The Richmond Codes Enforcement Department discussed several properties that needed addressing in their monthly meeting Wednesday evening.
First was Southgate Development LLC which filed a citation appeal for a $1,000 fine for an illicit discharge.
According to the department Director Philip Williams, the business owner, Joe Robinson, had allowed oil from trucks at his business to flow into the storm water drain trickling straight to the river.
Williams said the first complaint was filed in April of 2019 for loading equipment vehicles parked in the grass in which Robinson went to the codes office and said he could not have the area cleaned up in the time allotted.
The department extended the deadline for cleanup, and still the problem was not addressed. A fine was issued and paid.
The $1,000 fine was issued recently after oil leaked from trucks at the property in question and ran into a storm drain nearby.

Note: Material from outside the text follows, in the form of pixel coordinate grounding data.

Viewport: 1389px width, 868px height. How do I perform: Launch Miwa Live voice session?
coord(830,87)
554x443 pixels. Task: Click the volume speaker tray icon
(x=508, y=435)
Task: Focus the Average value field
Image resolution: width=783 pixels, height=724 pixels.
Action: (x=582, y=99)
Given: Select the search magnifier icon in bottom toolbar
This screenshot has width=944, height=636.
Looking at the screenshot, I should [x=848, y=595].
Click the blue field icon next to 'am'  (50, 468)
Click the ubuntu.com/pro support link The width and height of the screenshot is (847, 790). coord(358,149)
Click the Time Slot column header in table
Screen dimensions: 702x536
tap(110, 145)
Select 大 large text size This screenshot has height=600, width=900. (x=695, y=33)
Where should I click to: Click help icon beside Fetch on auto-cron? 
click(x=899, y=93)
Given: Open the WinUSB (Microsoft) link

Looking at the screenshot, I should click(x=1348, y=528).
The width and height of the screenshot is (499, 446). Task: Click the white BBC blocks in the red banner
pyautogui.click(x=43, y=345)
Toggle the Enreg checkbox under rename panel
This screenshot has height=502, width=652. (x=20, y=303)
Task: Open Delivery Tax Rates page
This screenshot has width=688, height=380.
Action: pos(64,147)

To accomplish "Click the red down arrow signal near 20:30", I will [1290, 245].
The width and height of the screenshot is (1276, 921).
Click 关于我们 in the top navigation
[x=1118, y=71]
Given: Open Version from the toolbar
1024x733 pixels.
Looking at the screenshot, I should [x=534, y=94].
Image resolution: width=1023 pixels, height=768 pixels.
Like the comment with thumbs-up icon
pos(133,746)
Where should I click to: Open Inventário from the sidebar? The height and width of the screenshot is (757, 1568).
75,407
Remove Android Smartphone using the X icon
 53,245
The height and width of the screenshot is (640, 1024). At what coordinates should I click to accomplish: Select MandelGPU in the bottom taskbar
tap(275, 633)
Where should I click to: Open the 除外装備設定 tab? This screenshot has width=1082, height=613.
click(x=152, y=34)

Williams said the $1,000 fine was the minimum price for an illicit discharge fine and that the Richmond Fire Department had to assist in the cleanup.
“All that equipment that generated that illicit discharge, we tried to reach the company over six months to address the issue and it didn’t occur,” he said.
After their executive session to determine their decision on the case, the board determined the fine would stand and asked that the issue be cleaned up.
Members of the codes board discussed the progress of a property on Elm Street.
Williams said, while he has yet to go inside the property, he believes the front has seen work with additional work done to the roof but overall the state of the property was “the same as the last meeting” in August.
Homeowner D’Juan White disagreed, saying he had fixed “gaping holes in the structure,” stripped and replaced the siding, replaced windows, did interior work and replaced 90% of rotting wood.
White said he was trying to obtain an electrical permit to be able to do work, but that the city had yet to grant him one although he had already paid for it and was licensed by the state to do so.
He said he was unsure why he wasn’t able to receive a temporary license.
“We have done a significant amount of work since the last time I was here with you all,” White said.
Chair Michael Bryant asked him how often he worked on the home, saying he drove by the house every day, twice a day since April of 2019 and he saw no updates done to the property.
“That can’t be true because if you had done that you would have seen the ongoing process of it,” White said.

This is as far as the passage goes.